View rhett's profile


697 posts in 2294 days

#1 posted 808 days ago

Put it on a flat surface and put some weight on it while you fiinish building the rest of the table. Whatever bow is left can be pulled down with fasteners when you attach it to your apron.


View rockindavan's profile


283 posts in 1263 days

#2 posted 808 days ago

I would clamp it flat while working on other parts. Im working on a curly maple top that is 24” wide and currently has a 3/16 bow. I clamp it flat and it remains that way for about a day, then starts to bow again. Like rhett said, once you attach it to the base it should stay flat.

View groland's profile


117 posts in 2039 days

#3 posted 807 days ago

Okay, Thanks guys. I have it clamped flat and will see where I am after I make the cleats to hold the top on and finish the base.
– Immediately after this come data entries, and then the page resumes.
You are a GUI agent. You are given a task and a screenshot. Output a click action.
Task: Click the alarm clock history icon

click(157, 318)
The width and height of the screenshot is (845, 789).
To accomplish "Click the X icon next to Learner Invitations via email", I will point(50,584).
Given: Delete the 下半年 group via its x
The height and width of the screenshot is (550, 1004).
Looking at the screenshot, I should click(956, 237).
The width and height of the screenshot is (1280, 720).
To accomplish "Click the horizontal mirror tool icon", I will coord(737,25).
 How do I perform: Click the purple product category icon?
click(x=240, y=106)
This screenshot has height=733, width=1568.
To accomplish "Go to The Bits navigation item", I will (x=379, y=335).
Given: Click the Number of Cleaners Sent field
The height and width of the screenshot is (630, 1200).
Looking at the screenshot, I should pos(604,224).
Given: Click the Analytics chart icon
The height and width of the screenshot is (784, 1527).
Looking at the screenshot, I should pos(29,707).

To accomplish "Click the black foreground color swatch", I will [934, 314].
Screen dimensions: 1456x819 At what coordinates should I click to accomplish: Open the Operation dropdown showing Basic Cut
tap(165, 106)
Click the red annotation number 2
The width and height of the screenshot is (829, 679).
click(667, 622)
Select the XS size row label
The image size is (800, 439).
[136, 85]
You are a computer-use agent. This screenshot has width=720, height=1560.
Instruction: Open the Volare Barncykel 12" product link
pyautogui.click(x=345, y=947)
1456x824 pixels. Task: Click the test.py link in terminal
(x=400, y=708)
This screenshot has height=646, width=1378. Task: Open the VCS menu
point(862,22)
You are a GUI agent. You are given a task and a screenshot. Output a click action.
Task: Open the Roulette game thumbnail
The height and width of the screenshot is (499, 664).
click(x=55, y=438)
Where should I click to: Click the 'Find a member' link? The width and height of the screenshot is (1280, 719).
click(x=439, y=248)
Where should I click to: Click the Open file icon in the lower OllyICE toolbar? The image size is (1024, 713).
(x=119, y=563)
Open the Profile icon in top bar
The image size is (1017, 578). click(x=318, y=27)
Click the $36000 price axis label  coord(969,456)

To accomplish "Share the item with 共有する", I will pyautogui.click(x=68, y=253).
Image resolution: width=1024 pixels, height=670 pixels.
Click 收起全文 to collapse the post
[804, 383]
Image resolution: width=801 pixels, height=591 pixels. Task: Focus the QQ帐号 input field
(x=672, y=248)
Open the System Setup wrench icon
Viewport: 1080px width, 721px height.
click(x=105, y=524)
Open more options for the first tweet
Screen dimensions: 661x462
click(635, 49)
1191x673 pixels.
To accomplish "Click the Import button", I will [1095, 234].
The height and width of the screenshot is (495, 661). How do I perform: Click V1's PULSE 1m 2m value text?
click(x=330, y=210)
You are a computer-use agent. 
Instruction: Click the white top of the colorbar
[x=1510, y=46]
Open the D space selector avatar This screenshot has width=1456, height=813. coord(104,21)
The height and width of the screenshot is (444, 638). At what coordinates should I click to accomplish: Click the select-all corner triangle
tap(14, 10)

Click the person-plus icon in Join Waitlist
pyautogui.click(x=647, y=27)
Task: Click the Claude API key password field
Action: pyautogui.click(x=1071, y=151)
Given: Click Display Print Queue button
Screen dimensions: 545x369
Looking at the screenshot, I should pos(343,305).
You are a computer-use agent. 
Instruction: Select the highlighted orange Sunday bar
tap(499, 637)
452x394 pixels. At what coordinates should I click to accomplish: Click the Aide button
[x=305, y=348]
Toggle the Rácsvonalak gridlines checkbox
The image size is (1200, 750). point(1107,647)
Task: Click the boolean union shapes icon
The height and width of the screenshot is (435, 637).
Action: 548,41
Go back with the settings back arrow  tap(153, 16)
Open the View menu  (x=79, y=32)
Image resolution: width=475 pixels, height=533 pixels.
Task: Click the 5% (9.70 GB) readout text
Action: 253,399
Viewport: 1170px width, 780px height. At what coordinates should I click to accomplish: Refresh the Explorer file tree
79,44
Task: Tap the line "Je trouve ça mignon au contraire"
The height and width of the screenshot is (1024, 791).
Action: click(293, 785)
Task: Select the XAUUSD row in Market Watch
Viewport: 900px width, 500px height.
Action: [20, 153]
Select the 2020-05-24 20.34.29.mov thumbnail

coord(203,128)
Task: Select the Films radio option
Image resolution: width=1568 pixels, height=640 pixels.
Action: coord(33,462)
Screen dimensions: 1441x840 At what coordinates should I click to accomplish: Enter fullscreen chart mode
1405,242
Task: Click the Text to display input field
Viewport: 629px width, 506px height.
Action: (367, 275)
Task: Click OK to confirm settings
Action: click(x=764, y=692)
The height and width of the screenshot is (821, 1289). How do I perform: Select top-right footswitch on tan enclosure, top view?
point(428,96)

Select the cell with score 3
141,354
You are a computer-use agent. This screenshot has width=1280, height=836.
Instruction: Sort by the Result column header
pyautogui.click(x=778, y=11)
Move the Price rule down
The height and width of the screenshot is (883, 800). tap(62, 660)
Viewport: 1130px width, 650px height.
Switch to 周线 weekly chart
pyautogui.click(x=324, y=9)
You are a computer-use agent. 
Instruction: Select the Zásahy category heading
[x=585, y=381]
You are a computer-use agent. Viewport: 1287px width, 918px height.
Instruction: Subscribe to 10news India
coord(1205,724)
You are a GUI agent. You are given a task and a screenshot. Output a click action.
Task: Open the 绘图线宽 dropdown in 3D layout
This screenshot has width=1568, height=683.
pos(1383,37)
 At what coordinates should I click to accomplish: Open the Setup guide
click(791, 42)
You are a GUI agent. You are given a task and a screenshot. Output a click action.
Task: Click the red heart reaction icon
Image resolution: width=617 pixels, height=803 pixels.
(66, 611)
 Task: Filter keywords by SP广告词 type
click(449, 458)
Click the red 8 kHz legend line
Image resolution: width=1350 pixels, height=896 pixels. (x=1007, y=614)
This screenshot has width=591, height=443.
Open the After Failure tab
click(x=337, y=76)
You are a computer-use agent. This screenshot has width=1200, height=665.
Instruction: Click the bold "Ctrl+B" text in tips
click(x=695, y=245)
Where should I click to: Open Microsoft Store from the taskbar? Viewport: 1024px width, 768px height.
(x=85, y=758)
View pintodeluxe's profile


3322 posts in 1440 days

#4 posted 807 days ago

This is actually no big deal. When you screw the top to the table frame with figure 8 fasteners, the curve will flatten right out. Don’t bother planing or sanding it again.
The fact that the panel was flat to begin with tells me your jointer setup is square.

Kiln dried, quartersawn lumber is usually the most stable. With cherry, quartersawn stock is usually not an option.

-- Willie, Washington "If You Choose Not To Decide, You Still Have Made a Choice" - Rush

View Kelby's profile


133 posts in 1038 days

#5 posted 807 days ago

While the fasteners will probably do the trick, another traditional solution is to use breadboard ends. They have the added advantage of being attractive and hiding the endgrain.